For the former ground for divorce, desertion, see Stein v. Stein, 5 Colo. 55 (1879); Calvert v. Calvert, 15 Colo. 390, 24 P. 1043 (1890); Johnson v. Johnson, 22 Colo. 20, 43 P. 130, 55 Am. St. R. 113 (1895); Hobbs v. Hobbs, 72 Colo. 190, 210 P. 398 (1922); Oates v. Oates, 72 Colo. 195, 210 P. 325 (1922); Mulhollen v. Mulhollen, 145 Colo. 479, 358 P.2d 887 (1961).
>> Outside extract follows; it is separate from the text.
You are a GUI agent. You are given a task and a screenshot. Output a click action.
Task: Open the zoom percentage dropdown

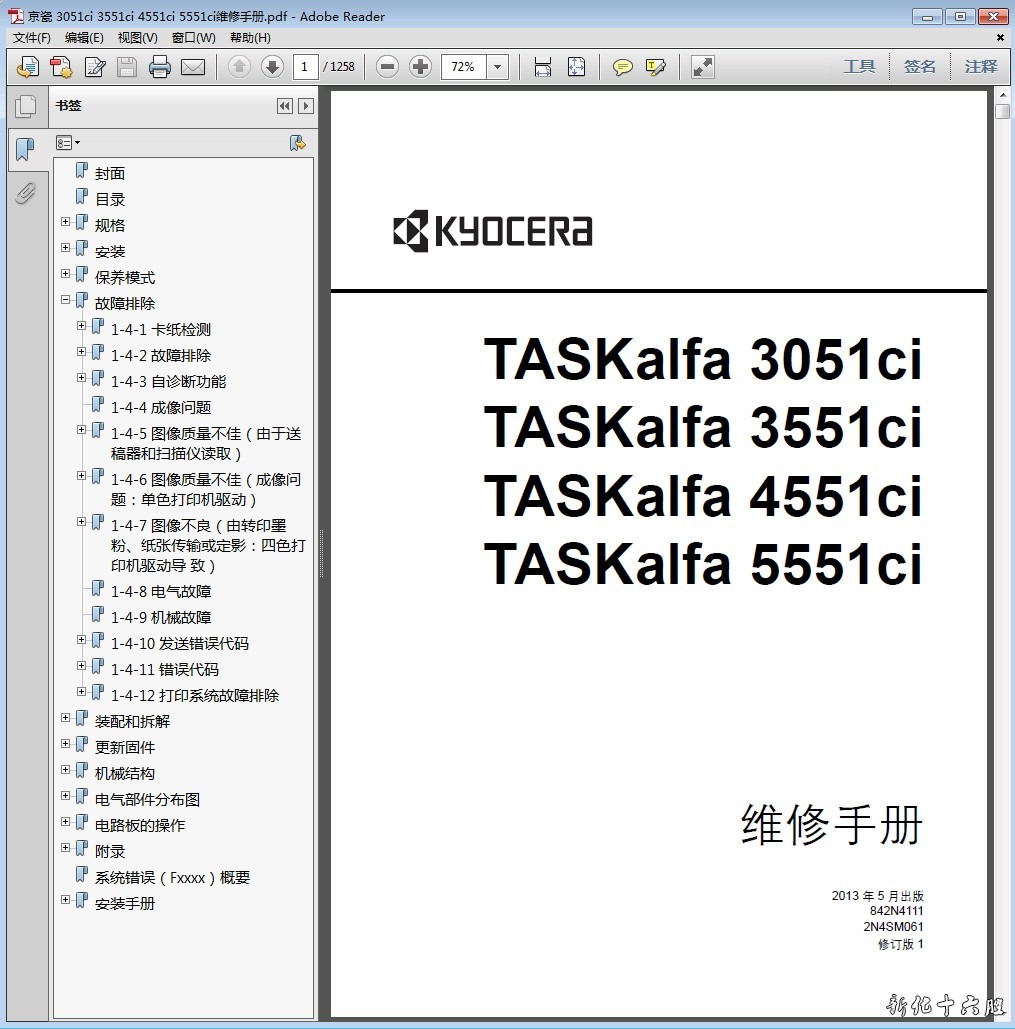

For the former ground for divorce, cruelty, see Sylvis v. Sylvis, 11 Colo. 319, 17 P. 912 (1888); Gilpin v. Gilpin, 12 Colo. 504, 21 P. 612 (1889); Williams v. Williams, 1 Colo. App. 281, 28 P. 726 (1892); Geisseman v. Geisseman, 34 Colo. 481, 83 P. 635 (1905); Harding v. Harding, 36 Colo. 106, 85 P. 423 (1906); Sedgwick v. Sedgwick, 50 Colo. 164, 114 P. 488 (1911); Shaff v. Shaff, 72 Colo. 184, 210 P. 400 (1922); Miller v. Miller, 90 Colo. 428, 9 P.2d 616 (1932); Hilburger v. Hilburger, 110 Colo. 409, 135 P.2d 138 (1943); Harms v. Harms, 120 Colo. 212, 209 P.2d 552 (1949); Mentzer v. Mentzer, 120 Colo. 412, 209 P.2d 920 (1949); Carroll v. Carroll, 135 Colo. 379, 311 P.2d 709 (1957); Schleiger v. Schleiger, 137 Colo. 279, 324 P.2d 370 (1958); Reed v. Reed, 138 Colo. 74, 329 P.2d 633 (1958); Lininger v. Lininger, 138 Colo. 338, 333 P.2d 625 (1958); Poos v. Poos, 145 Colo. 334, 359 P.2d 3 (1961); Harvey v. Harvey, 150 Colo. 449, 373 P.2d 304 (1962); Cochran v. Cochran, 164 Colo. 99, 432 P.2d 752 (1967); Moats v. Moats, 168 Colo. 120, 450 P.2d 64 (1969).
For the former ground for divorce, nonsupport by the husband, see Rogers v. Rogers, 57 Colo. 132, 140 P. 193 (1914).
Applied in In re Erickson, 43 Colo. App. 319, 602 P.2d 909 (1979); In re Lester, 647 P.2d 688 (Colo. App. 1982).